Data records
* * *

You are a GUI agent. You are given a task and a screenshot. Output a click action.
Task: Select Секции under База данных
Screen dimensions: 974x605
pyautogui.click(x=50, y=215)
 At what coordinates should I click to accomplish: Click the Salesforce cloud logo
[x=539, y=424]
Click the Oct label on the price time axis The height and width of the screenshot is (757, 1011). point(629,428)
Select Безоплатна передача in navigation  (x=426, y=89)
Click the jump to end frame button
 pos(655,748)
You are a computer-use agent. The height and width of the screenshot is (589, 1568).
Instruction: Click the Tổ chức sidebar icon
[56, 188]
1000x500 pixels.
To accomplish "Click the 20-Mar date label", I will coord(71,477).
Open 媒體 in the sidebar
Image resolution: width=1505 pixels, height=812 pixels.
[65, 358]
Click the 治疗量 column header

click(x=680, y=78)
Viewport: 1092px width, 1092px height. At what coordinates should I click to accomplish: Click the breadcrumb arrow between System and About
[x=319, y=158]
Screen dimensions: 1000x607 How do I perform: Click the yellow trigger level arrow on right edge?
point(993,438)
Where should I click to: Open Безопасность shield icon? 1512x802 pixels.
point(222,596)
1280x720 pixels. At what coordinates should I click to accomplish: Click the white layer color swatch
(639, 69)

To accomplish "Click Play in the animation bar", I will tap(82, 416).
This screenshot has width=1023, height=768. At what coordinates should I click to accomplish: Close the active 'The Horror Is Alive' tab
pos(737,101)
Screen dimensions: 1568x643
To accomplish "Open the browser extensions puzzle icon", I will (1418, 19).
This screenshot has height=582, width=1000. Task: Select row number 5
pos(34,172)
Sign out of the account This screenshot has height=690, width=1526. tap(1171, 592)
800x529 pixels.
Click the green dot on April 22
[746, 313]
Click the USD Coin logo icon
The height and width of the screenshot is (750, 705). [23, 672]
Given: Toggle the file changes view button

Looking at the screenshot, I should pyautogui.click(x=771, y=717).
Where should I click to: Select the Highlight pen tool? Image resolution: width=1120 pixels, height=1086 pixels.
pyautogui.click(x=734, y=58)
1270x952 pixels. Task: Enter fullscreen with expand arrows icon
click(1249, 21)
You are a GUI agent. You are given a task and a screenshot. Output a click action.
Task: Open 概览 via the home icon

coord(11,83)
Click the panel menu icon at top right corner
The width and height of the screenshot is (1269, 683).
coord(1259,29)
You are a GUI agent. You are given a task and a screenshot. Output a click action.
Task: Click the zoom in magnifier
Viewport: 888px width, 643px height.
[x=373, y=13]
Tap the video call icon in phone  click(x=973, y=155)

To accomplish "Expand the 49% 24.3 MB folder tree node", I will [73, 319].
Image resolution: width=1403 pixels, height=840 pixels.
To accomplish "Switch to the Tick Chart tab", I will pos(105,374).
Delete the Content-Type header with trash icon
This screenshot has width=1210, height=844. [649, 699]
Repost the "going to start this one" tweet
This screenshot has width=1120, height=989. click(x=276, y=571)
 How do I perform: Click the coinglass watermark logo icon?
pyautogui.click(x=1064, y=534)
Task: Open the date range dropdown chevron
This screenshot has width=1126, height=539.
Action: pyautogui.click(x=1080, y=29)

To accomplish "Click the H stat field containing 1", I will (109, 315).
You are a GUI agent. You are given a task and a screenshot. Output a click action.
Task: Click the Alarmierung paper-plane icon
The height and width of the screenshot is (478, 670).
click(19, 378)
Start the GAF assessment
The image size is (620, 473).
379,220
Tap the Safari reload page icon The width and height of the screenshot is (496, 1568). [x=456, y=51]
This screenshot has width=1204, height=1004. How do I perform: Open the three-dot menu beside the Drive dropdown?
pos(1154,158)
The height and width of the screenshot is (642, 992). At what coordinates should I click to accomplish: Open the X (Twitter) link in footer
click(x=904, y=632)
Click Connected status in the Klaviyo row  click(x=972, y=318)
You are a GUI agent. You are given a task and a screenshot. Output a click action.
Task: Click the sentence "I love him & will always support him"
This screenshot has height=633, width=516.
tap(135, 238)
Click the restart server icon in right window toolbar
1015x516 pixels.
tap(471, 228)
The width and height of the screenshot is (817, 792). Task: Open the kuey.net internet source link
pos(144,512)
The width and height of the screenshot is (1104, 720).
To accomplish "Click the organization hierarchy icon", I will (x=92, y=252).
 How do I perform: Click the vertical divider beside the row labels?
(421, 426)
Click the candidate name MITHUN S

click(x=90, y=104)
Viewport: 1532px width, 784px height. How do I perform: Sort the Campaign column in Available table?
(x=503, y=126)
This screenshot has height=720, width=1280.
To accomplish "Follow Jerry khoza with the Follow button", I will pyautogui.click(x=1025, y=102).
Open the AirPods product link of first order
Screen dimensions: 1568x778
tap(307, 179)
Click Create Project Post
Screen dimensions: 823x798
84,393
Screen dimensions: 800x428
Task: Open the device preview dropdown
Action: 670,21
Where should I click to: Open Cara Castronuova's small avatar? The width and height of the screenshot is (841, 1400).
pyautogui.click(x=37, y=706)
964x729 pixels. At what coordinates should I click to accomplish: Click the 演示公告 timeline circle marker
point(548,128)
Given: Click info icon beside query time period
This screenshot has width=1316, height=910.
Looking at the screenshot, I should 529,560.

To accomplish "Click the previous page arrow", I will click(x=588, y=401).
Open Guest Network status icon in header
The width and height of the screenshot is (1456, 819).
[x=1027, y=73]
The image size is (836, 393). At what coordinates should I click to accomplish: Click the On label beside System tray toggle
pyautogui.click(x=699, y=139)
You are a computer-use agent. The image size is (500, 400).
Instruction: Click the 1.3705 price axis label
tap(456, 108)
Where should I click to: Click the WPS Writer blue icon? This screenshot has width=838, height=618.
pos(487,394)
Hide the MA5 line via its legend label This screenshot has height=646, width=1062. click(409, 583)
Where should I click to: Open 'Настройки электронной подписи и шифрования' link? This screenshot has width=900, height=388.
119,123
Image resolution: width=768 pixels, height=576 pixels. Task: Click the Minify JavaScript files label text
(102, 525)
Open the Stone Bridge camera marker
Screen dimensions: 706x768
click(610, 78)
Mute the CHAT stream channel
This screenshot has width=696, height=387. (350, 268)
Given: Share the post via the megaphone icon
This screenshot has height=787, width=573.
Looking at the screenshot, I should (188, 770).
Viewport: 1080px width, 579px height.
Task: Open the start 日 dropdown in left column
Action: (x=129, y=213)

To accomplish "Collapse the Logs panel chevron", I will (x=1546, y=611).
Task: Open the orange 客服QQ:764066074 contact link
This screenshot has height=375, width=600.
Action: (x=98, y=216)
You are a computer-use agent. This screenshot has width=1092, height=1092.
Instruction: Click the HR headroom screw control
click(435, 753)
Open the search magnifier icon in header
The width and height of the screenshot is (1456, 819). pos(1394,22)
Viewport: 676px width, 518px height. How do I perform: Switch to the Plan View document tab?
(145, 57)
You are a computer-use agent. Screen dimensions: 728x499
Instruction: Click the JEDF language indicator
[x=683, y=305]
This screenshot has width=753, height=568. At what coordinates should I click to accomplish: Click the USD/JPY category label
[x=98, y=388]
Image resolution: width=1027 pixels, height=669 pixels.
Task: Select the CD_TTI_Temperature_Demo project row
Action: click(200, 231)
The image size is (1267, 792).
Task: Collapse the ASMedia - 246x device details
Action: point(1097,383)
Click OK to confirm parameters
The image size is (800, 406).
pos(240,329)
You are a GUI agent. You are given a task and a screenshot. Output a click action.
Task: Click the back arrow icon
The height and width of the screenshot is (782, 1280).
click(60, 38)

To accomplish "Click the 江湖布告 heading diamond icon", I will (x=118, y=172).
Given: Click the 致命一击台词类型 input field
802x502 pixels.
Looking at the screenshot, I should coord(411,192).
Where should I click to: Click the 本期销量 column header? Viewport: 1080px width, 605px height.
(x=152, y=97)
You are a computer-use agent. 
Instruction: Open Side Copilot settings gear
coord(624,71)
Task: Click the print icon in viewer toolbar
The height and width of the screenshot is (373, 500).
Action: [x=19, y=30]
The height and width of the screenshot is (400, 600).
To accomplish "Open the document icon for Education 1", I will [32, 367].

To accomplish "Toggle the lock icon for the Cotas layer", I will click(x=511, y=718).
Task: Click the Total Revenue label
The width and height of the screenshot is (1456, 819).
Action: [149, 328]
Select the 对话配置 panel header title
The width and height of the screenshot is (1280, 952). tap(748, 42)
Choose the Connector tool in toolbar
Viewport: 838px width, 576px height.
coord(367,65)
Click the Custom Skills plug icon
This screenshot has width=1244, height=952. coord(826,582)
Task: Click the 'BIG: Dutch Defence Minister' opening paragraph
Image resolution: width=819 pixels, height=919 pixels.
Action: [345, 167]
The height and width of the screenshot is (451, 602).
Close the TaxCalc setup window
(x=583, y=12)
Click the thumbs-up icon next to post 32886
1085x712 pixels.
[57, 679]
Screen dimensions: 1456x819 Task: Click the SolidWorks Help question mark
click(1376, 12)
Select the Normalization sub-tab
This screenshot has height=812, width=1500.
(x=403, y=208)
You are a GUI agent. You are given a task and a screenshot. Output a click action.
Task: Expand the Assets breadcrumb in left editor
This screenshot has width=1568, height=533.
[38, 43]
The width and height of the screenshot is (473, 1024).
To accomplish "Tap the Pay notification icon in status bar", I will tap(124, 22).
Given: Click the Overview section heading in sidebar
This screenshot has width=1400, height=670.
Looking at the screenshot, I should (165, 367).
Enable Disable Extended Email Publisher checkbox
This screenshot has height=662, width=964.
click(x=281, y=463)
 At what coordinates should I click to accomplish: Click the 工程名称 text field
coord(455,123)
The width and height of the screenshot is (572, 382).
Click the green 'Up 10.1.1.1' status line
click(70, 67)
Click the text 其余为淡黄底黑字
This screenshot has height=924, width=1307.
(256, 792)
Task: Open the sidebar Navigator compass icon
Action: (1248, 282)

* * *

**Prompt**
Locate each line in the items above that contains the string "marker", and copy those lines out. Matching is case-sensitive.

**Final answer**
964x729 pixels. At what coordinates should I click to accomplish: Click the 演示公告 timeline circle marker
Open the Stone Bridge camera marker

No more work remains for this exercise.